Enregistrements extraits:
★ ★ ★

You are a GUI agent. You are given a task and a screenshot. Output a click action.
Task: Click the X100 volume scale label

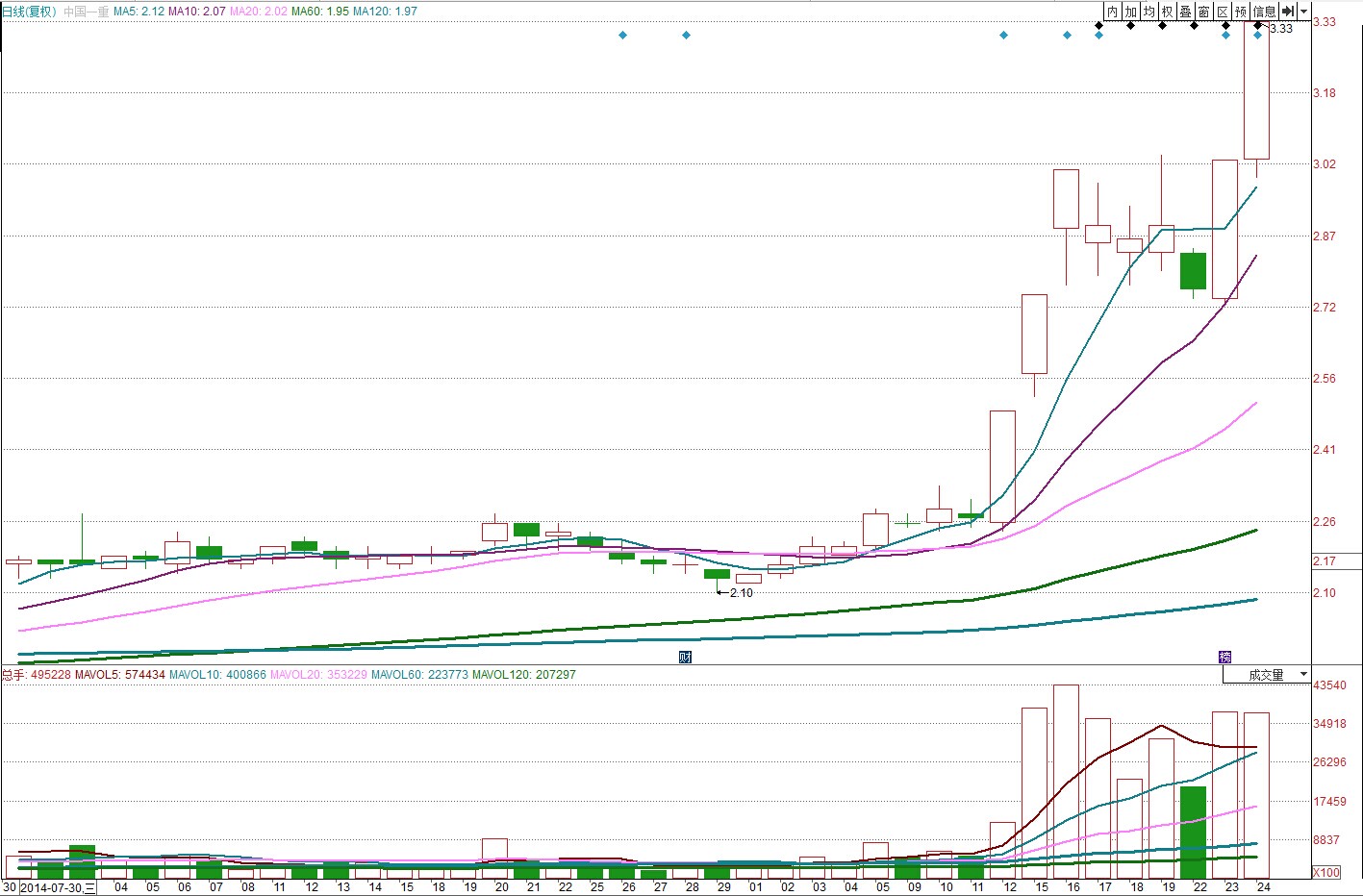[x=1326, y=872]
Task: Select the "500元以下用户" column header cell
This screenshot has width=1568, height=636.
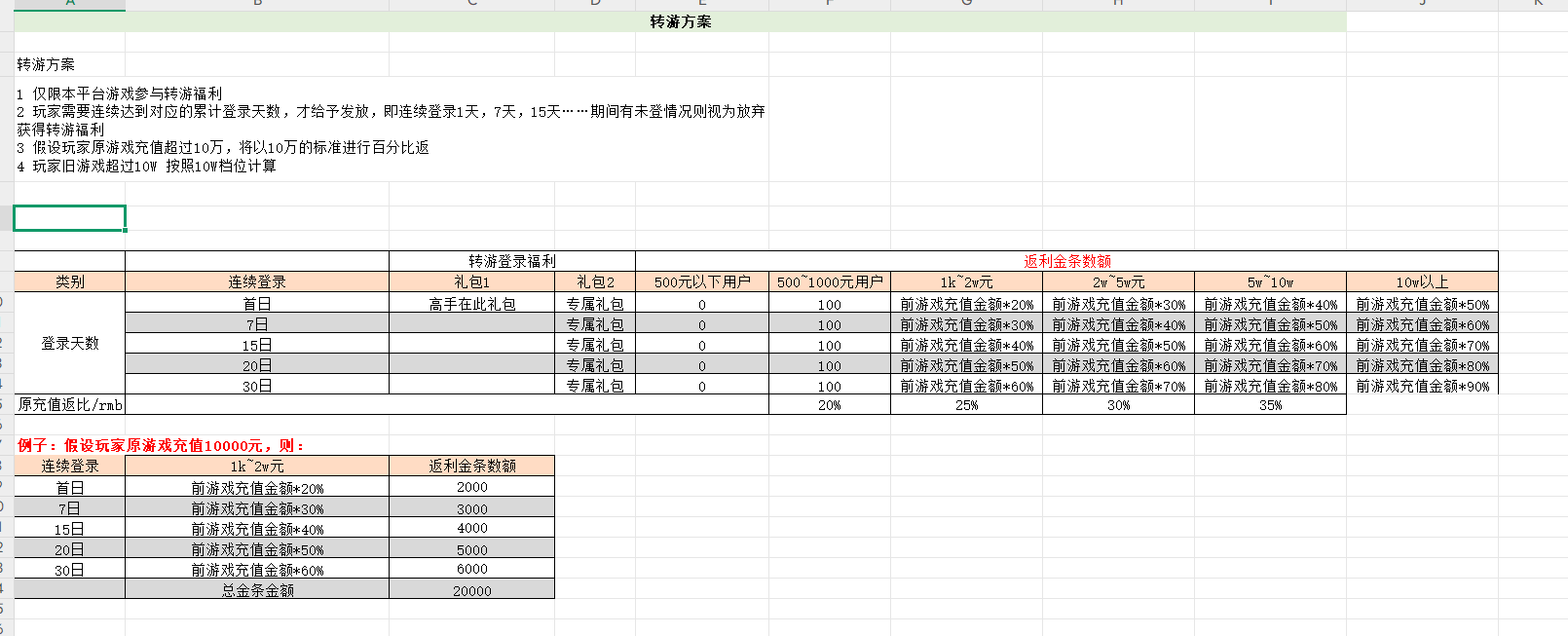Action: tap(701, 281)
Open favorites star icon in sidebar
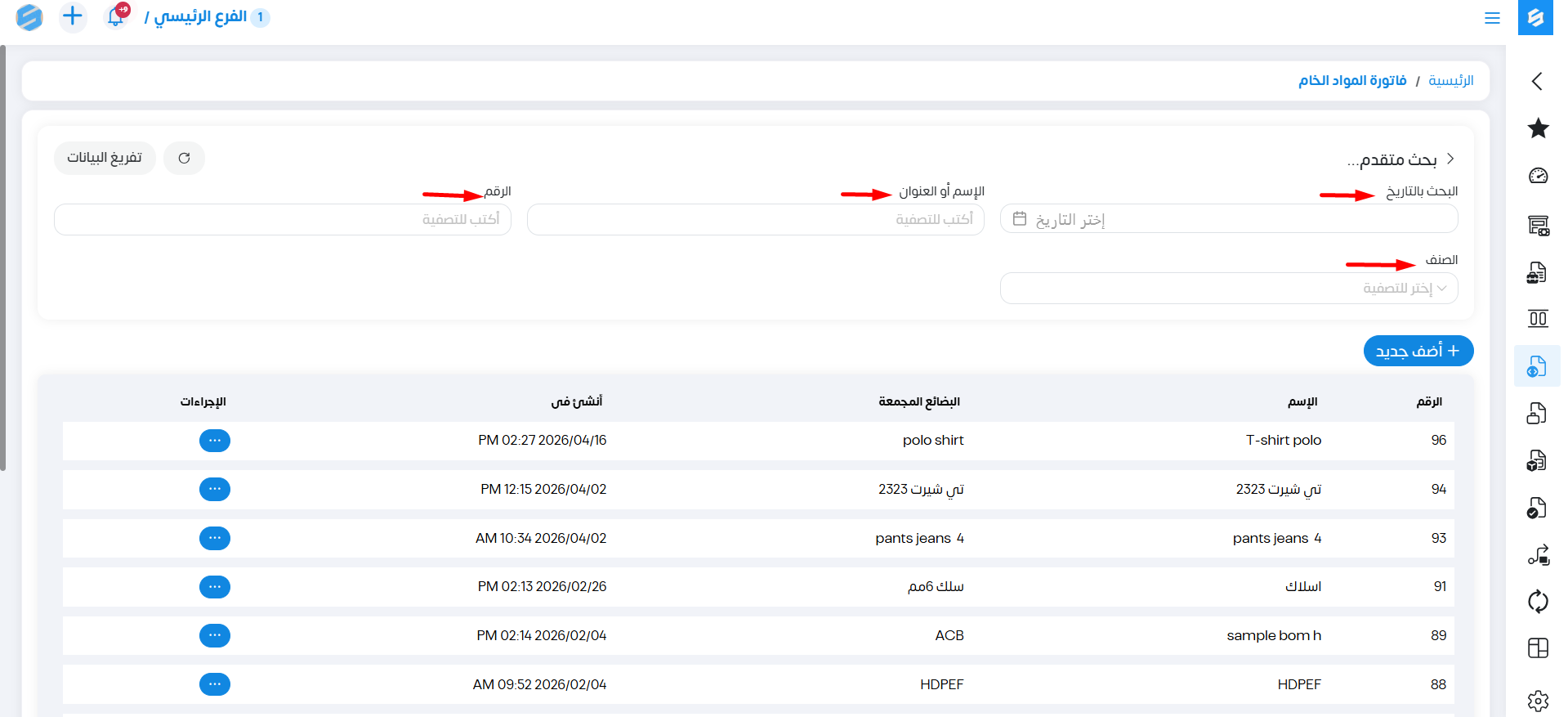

★ ★ ★

TÂCHE À RÉALISER:
Reproduisez l'intégralité du listing ci-dessus sous forme de liste numérotée, sans les lignes vides. Omettez les images dans votre réponse.

SOLUTION RÉDIGÉE:
1. You are a GUI agent. You are given a task and a screenshot. Output a click action.
2. Task: Click the X100 volume scale label
3. [x=1326, y=872]
4. Task: Select the "500元以下用户" column header cell
5. This screenshot has width=1568, height=636.
6. Action: tap(701, 281)
7. Open favorites star icon in sidebar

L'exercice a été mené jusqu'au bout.